Yup. those parts were written before Quick Release was commonly used to makes pure
Mark/Compact (no sweep) practical and profitable (over the other two variants).
I think that the G1GC evacuation stuff was also "too young" at the time of the writing to
consider the implications on terminology there, as G1GC-style collectors, and (I think Shenandoah
as well, since they share the same SATB marker logic), tend to keep separate live marks in
bits outside of object header for the same avoid-the-sweep reasons, and don't visit dead
objects when evacuating regions.
Pass 2 above does exactly the "sequential (address-order) pass over memory to recycle unmarked blocks"
thing, and that makes it a classic sweep. It does a classic "find, visit, parse, and track all the dead stuff"
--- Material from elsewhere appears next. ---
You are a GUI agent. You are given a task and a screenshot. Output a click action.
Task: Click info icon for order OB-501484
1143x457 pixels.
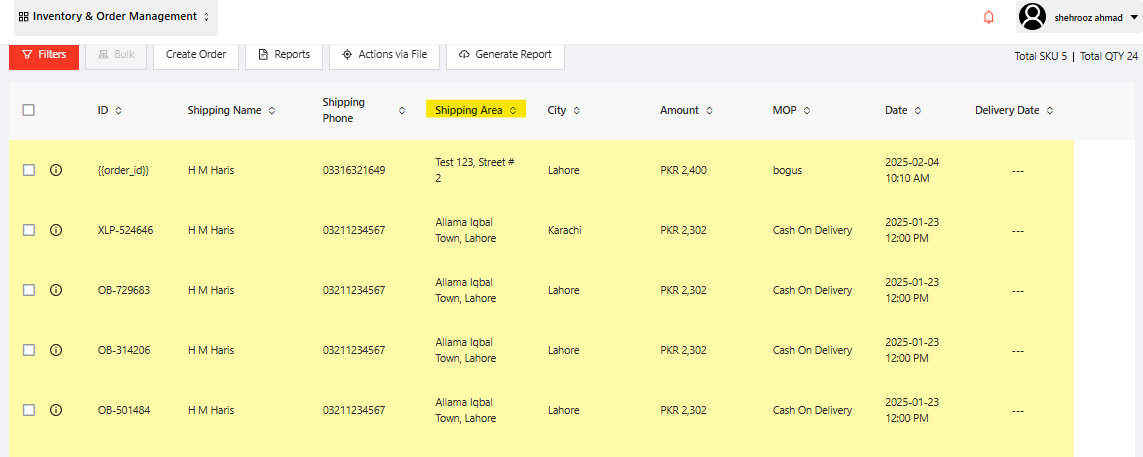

pass, and will use that information to recycle all of them (by compacting those holes). The way it tracks
the "free stuff" is just one of many possible ways to track the recycle-able holes identified in a sweep:
It 2 tracks them by reflecting the information about where the the dead holes are in the newly computed
address for the next live object it finds (the "how much to shift the next live object's address" amount
grows by the size of each dead object encountered and parsed to determine that size). If you wanted to,
you could directly deduce or reconstruct the list of dead hole addresses and sizes by walking the newly
computed object addresses backwards. It's just that the way this "list" is stored is optimized for the next
passes in this collector.
The way different sweepers track the recycle-able holes they find varies dramatically (lists, trees, bucketed
lists, buddy lists, some magic encoding in other data) but the work done to find them is fundamentally the
same in all sweepers: they linearly parse the heap, one object at a time, figuring out where the next object
starts by looking the at material within the object (dead or alive) being visited, and store (or embed) the
information they find about where the holes are into some data structure.
The fact that they visit and parse dead objects in order to identify recycle-able memory is what makes them
sweepers. Other techniques that don't visit dead objects do not perform a sweep. Those usually take the
apparoiach of "take all the live objects somewhere else, and the whole thing becomes one big free blob"
over the "sweep through the individual dead things and rack them for some recycling operation that fills
them in individually". Examples of those clearly-non-sweepers include copying collectors that evacuate and
fixup an entire from space in one tracing pass that only ever visits live objects. Regional evacuating
collectors that evacuate one region at a time (as opposed to an entire from space in an all-or-nothing
approach) but do so without ever visiting or parsing a dead object also fall into this "does not do a sweep"
category.
>
> I would leave "sweep" as something that reclaims the storage of the objects (i.e. "sweeps away" the
> garbage), which makes M-C and M-S classes more clearly defined and easier to reason about.
When M-C implies "also does a full linear traversal that visits all dead objects" (aka "a sweep"), that
terminology fails. Examples like C4, G1GC, Shenandoah, and ZGC are all Mark-Compact (NO Sweep)
collectors, while ParallelGC and Serial GC are Mark-Compact (WITH Sweep) collectors. Since the math
behind those varies dramatically in wasy that effect everyday choices, using "M-C" as a classification
that covers both leads people to misunderstand the interactions between e.g. heap size and GC work.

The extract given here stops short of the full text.